──────── STUDY TEXT ────────

Data visualization

The Data Visualization Creation Process

How do you end up with an effective data visualization?

Creating a data visualization is a bit like developing a survey. There’s more to it than just making a list of questions. You’ve got to start with purpose and audience. Otherwise, you might very well end up with something that doesn’t actually meet the need.

For a data visualization to be effective at communicating your key message, you need good data —data that answers your evaluation questions. So the data visualization creation process actually relies upon decisions made along the way of your evaluation journey…. 

Start with end-use strategizing

It all begins with a well-designed evaluation plan where the purpose of each activity is clear in supporting your objective. Where you have figured out what you want to know and how you plan to use the results. Where your data collection instrument is designed to answer the evaluation questions you want to know about. And where the analysis can compare and summarize responses in categories that inform the evaluation questions. 

It’s hard to tell a clear and powerful data story without purpose, clarity, and intent from the beginning. 

Prepare and analyze the data

Once data collection is complete, save a copy of your raw data and start cleaning the copied data. Apply a heat map (with conditional formatting) to the dataset to highlight cells with duplicate values, missing data (empty cells), and outliers (mistakes or unlikely responses outside of the normal range). Try to correct errors if possible. Set a threshold for incomplete data and remove empty cells or incomplete rows.

Review the data several times until you become familiar enough to start seeing patterns. Calculate frequencies, percentages, ranges (highest and lowest values), averages, medians, modes, etc. Use cross tabs to look for differences across categories. Run statistical tests if the data or your audience requires it. Write down your first impressions as well as any questions that arise.

Identify possible data stories

What stands out in the data as important, curious, or surprising? How does the data support or inform your purpose? 

  • Does it illustrate the scope of the problem (show magnitude or comparison)?
  • Does it expose a lack of awareness or misunderstanding about the issue?
  • Does it confirm or confound expectations (e.g., did the problem decrease after implementing a tobacco prevention policy?)
  • Does it point to necessary next steps (e.g., the need for more community education)?
  • Does it motivate people to action? 

Sometimes the data won’t show a noteworthy pattern, and that’s okay. Not all data needs a visualization.

──────── DATASET EXCERPT ────────

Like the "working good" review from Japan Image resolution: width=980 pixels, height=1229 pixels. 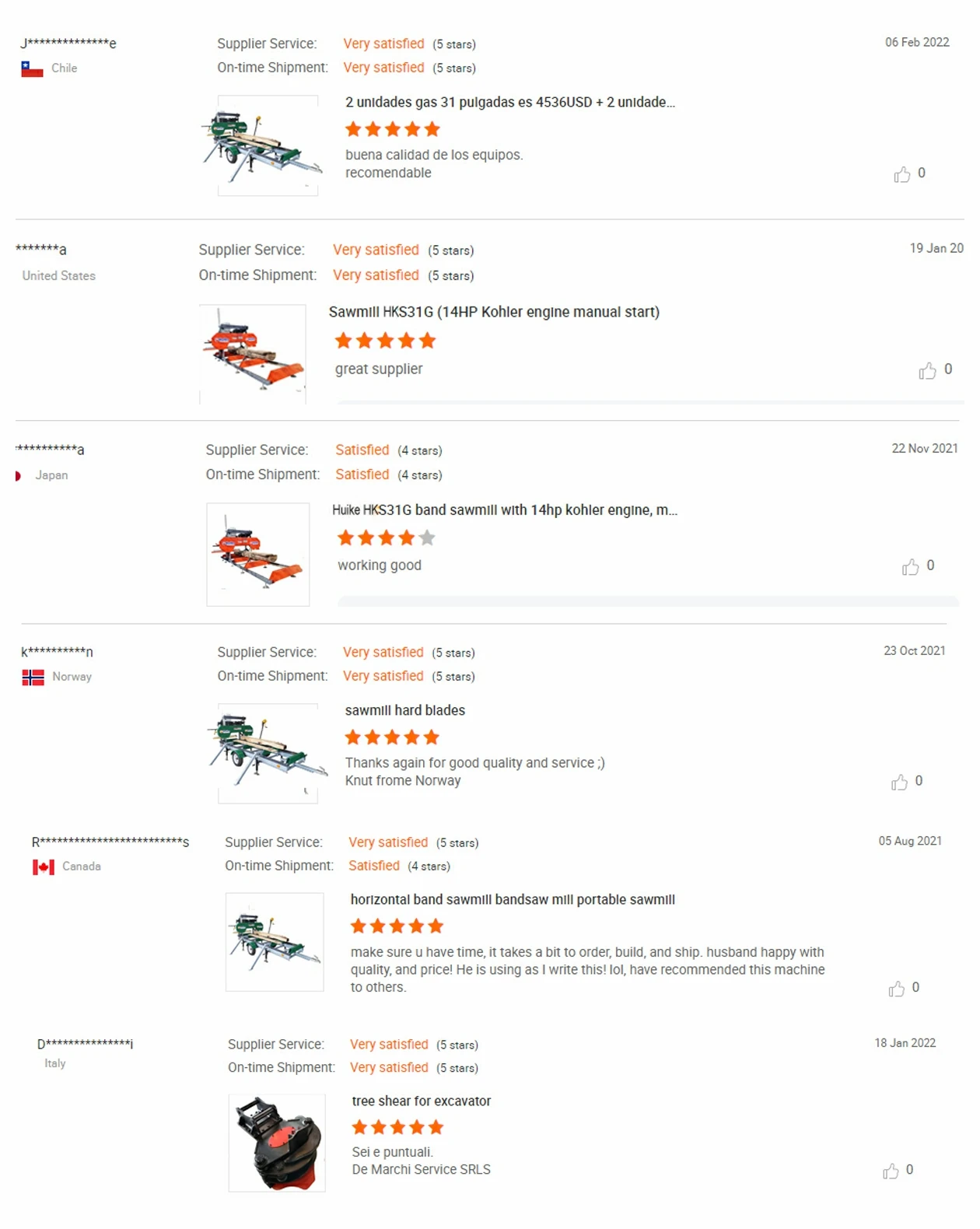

────────

DIRECTIONS =>
**1)** Reproduce the stretch of the data visualization text from "Identify possible data" through "magnitude or comparison)?".
**2)** In the data visualization text, what should you save once data collection is complete, before any cleaning begins?

EXPECTED RESPONSES =>
**1)**
Identify possible data stories

What stands out in the data as important, curious, or surprising? How does the data support or inform your purpose? 

  • Does it illustrate the scope of the problem (show magnitude or comparison)?

**2)** A copy of your raw data.